Directions: Word by word and line by line, write out all of the records.

Pixel coordinate grounding data
☆ ☆ ☆ ☆ ☆
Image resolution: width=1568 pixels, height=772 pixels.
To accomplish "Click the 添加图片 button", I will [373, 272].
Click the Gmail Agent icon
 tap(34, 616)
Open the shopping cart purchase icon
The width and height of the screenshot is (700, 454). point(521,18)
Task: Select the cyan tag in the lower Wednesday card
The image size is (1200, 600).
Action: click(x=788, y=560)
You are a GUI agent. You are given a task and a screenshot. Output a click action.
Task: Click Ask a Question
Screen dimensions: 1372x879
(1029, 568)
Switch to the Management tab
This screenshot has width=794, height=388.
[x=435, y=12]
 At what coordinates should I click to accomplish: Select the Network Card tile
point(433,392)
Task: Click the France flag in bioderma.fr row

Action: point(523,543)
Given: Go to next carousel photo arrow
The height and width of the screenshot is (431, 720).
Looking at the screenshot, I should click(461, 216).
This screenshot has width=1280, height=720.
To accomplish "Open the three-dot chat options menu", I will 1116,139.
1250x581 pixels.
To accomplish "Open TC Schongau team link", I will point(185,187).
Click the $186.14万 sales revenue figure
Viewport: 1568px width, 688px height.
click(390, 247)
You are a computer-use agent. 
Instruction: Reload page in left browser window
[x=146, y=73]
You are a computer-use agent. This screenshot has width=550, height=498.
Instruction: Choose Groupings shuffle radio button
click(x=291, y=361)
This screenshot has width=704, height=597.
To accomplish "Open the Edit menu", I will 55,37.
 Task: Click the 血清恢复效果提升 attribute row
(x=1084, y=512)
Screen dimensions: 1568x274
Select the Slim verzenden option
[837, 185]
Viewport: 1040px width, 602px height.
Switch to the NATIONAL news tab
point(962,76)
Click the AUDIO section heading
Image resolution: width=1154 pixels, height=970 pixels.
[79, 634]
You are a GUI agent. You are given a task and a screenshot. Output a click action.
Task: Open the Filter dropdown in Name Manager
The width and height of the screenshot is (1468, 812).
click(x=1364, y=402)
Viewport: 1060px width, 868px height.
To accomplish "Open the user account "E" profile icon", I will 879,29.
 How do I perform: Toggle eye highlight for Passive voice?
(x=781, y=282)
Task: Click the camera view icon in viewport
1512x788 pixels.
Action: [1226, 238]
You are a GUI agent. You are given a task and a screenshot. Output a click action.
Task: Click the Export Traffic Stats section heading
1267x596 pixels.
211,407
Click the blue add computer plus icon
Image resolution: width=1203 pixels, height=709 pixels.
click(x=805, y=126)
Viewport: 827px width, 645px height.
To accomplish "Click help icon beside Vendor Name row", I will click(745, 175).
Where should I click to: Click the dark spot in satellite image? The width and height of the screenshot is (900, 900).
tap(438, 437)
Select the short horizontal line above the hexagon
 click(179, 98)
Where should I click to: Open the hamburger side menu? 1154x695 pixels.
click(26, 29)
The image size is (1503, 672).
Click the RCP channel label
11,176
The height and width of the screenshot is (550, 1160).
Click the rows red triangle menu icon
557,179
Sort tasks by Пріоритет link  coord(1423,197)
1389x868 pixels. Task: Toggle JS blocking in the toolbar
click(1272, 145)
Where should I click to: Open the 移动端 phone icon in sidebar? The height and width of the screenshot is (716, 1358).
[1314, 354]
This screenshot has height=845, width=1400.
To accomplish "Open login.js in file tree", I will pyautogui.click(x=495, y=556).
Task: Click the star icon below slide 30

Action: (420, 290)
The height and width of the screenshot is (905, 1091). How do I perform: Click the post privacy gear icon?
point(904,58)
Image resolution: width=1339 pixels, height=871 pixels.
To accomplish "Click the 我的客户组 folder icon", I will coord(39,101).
☆ ☆ ☆ ☆ ☆
Answer for this exercise:
Image resolution: width=1568 pixels, height=772 pixels.
To accomplish "Click the 添加图片 button", I will [373, 272].
Click the Gmail Agent icon
 tap(34, 616)
Open the shopping cart purchase icon
The width and height of the screenshot is (700, 454). point(521,18)
Task: Select the cyan tag in the lower Wednesday card
The image size is (1200, 600).
Action: click(x=788, y=560)
You are a GUI agent. You are given a task and a screenshot. Output a click action.
Task: Click Ask a Question
Screen dimensions: 1372x879
(1029, 568)
Switch to the Management tab
This screenshot has width=794, height=388.
[x=435, y=12]
 At what coordinates should I click to accomplish: Select the Network Card tile
point(433,392)
Task: Click the France flag in bioderma.fr row

Action: point(523,543)
Given: Go to next carousel photo arrow
The height and width of the screenshot is (431, 720).
Looking at the screenshot, I should click(461, 216).
This screenshot has width=1280, height=720.
To accomplish "Open the three-dot chat options menu", I will 1116,139.
1250x581 pixels.
To accomplish "Open TC Schongau team link", I will point(185,187).
Click the $186.14万 sales revenue figure
Viewport: 1568px width, 688px height.
click(390, 247)
You are a computer-use agent. 
Instruction: Reload page in left browser window
[x=146, y=73]
You are a computer-use agent. This screenshot has width=550, height=498.
Instruction: Choose Groupings shuffle radio button
click(x=291, y=361)
This screenshot has width=704, height=597.
To accomplish "Open the Edit menu", I will 55,37.
 Task: Click the 血清恢复效果提升 attribute row
(x=1084, y=512)
Screen dimensions: 1568x274
Select the Slim verzenden option
[837, 185]
Viewport: 1040px width, 602px height.
Switch to the NATIONAL news tab
point(962,76)
Click the AUDIO section heading
Image resolution: width=1154 pixels, height=970 pixels.
[79, 634]
You are a GUI agent. You are given a task and a screenshot. Output a click action.
Task: Open the Filter dropdown in Name Manager
The width and height of the screenshot is (1468, 812).
click(x=1364, y=402)
Viewport: 1060px width, 868px height.
To accomplish "Open the user account "E" profile icon", I will 879,29.
 How do I perform: Toggle eye highlight for Passive voice?
(x=781, y=282)
Task: Click the camera view icon in viewport
1512x788 pixels.
Action: [1226, 238]
You are a GUI agent. You are given a task and a screenshot. Output a click action.
Task: Click the Export Traffic Stats section heading
1267x596 pixels.
211,407
Click the blue add computer plus icon
Image resolution: width=1203 pixels, height=709 pixels.
click(x=805, y=126)
Viewport: 827px width, 645px height.
To accomplish "Click help icon beside Vendor Name row", I will click(745, 175).
Where should I click to: Click the dark spot in satellite image? The width and height of the screenshot is (900, 900).
tap(438, 437)
Select the short horizontal line above the hexagon
 click(179, 98)
Where should I click to: Open the hamburger side menu? 1154x695 pixels.
click(26, 29)
The image size is (1503, 672).
Click the RCP channel label
11,176
The height and width of the screenshot is (550, 1160).
Click the rows red triangle menu icon
557,179
Sort tasks by Пріоритет link  coord(1423,197)
1389x868 pixels. Task: Toggle JS blocking in the toolbar
click(1272, 145)
Where should I click to: Open the 移动端 phone icon in sidebar? The height and width of the screenshot is (716, 1358).
[1314, 354]
This screenshot has height=845, width=1400.
To accomplish "Open login.js in file tree", I will pyautogui.click(x=495, y=556).
Task: Click the star icon below slide 30

Action: (420, 290)
The height and width of the screenshot is (905, 1091). How do I perform: Click the post privacy gear icon?
point(904,58)
Image resolution: width=1339 pixels, height=871 pixels.
To accomplish "Click the 我的客户组 folder icon", I will coord(39,101).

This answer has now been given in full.